Nazım Hikmet Richard Dikbaş, "Beni Çok İyi Tanıyor... / She Knows Me Very Well...," ink on paper. 2011.

In talking to dozens of artists, curators, and critics over the past few months, over and over I have heard the same term used by those located within the community to criticize Turkish art: didactic. Merriam-Webster defines didactic as “intended to convey instruction and information as well as pleasure and entertainment;” synonyms include “sermonic,” “moralizing” and, “preachy.” Undoubtedly this sentiment is in part a reaction against much of the work produced in Turkey during the 1990s that dealt explicitly with issues related to the intersection of Turkish identity, culture, and politics. If in retrospect the manner in which some work addressed these topics seems heavy-handed, it could be argued that this practice mirrored the heavy-handed way in which the Turkish government was combating dissident elements of society during this period, particularly in regards to its armed conflict with Kurdish nationalist groups in the southeastern region of the country during the early and mid-1990s.

In 2011 there is no longer an open military conflict within Turkey’s borders, but Turkish culture and politics remain as complex and indecipherable as ever.
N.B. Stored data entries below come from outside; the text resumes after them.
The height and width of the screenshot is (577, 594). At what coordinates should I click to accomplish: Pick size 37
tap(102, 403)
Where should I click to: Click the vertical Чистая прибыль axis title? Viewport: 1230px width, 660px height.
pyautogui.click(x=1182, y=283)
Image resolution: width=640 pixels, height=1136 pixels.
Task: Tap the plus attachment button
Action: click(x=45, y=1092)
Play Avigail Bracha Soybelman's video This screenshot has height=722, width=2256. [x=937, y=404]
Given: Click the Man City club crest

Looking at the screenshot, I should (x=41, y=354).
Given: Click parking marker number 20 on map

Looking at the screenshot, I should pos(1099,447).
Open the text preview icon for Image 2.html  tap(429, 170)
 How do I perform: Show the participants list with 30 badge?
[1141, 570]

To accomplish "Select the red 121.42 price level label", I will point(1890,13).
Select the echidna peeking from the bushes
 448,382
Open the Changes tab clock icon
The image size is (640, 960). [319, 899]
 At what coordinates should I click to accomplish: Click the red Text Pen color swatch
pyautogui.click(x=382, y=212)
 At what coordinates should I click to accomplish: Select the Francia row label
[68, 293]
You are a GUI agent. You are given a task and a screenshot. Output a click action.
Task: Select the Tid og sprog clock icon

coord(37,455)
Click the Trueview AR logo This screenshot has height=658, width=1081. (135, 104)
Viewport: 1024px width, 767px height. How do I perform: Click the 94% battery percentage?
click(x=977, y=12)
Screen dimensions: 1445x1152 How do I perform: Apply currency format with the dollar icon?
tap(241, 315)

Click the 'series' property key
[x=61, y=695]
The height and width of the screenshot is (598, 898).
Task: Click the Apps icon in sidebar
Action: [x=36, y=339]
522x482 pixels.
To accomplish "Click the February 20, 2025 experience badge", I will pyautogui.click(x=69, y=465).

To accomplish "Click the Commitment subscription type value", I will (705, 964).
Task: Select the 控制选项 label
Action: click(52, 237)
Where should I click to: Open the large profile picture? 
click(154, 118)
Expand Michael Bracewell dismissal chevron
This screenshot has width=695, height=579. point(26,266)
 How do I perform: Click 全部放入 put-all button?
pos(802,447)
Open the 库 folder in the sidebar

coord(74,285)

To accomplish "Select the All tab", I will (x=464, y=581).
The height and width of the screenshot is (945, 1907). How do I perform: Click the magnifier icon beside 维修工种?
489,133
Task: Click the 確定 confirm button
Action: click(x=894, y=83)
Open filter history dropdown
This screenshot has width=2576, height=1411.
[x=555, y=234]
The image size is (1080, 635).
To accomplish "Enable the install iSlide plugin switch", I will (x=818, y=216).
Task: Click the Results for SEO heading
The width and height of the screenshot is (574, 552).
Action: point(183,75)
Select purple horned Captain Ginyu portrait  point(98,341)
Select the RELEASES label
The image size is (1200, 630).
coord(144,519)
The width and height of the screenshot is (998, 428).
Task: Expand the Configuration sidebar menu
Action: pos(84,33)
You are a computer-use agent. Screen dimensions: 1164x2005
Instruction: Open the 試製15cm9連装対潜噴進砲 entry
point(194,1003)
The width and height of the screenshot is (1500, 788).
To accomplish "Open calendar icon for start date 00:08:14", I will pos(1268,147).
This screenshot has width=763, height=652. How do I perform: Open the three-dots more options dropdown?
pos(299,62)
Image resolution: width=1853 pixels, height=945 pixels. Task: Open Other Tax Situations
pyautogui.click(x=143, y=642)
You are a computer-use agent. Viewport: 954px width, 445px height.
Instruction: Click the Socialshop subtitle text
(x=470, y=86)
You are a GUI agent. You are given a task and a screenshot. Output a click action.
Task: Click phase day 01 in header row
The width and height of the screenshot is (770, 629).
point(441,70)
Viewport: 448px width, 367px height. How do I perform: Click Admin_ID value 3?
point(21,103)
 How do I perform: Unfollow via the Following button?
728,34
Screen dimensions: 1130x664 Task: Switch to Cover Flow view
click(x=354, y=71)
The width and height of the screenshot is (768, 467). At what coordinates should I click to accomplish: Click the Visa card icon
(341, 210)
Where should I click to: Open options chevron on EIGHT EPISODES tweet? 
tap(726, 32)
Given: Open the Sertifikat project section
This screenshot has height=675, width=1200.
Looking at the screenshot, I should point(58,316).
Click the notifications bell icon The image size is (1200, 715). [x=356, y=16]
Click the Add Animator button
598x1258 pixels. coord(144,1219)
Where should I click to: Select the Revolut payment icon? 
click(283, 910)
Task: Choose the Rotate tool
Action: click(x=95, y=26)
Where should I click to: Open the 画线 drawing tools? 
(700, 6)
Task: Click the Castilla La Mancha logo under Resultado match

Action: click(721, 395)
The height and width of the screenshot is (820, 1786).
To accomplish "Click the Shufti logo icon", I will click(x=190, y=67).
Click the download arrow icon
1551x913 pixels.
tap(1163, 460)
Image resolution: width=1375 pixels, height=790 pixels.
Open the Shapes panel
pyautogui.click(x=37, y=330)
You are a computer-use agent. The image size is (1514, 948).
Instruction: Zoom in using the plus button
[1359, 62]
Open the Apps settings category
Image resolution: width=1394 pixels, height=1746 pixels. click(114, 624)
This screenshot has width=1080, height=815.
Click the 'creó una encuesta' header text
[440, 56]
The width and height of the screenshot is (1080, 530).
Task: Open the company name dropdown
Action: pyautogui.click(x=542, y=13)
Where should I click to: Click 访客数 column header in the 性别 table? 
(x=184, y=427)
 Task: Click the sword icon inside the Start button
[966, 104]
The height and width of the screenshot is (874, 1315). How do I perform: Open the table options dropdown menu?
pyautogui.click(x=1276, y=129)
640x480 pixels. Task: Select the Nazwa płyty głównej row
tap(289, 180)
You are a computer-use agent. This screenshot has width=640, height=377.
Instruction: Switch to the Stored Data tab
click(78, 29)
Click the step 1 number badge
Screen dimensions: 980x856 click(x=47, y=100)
This is a country fraught by shadow governments (both real and imagined), conspiracies, and hidden agendas. Turks never seem to take anything the government does at face value; there is always the assumption of incomplete information. Like an underwater oil leak, this opacity in Turkish political life filters out into the wider society, impacting not only the way individuals view and treat each other, but the way they think about themselves.

Nazım Hikmet Richard Dikbaş, "İzin Verirseniz Size İlk Merak Ettiğim Şeyi Anlatarak Başlamak İsterim / If You Allow Me I Would Like To Begin By Telling You About The First Thing I Was Curious About," ink on paper on plexiglass, 2011.

The task of making sense of the daily experience of living within such a convoluted political culture has been taken up by a new generation of artists who are exploring these topics on a more micro level and in a more personal way. This new approach is exemplified in Yeni Eğlenme ve Dinlenme Biçimleri/New Forms of Rest and Entertainment, the current exhibition of drawings by Nazım Hikmet Richard Dikbaş, on display at Istanbul’s Galeri NON through the end of this week. Dikbaş specializes in finely etched, comic-like portraits that capture the thoughts of anonymous characters in medias res as they meditate on moments of conflict, vulnerability, defeat, and alienation. Alternatively sympathetic and satirical, he shows a deep sensitivity to his characters’ basic humanity even as he pokes fun at their shallow insecurities and petty, self-centered obsessions.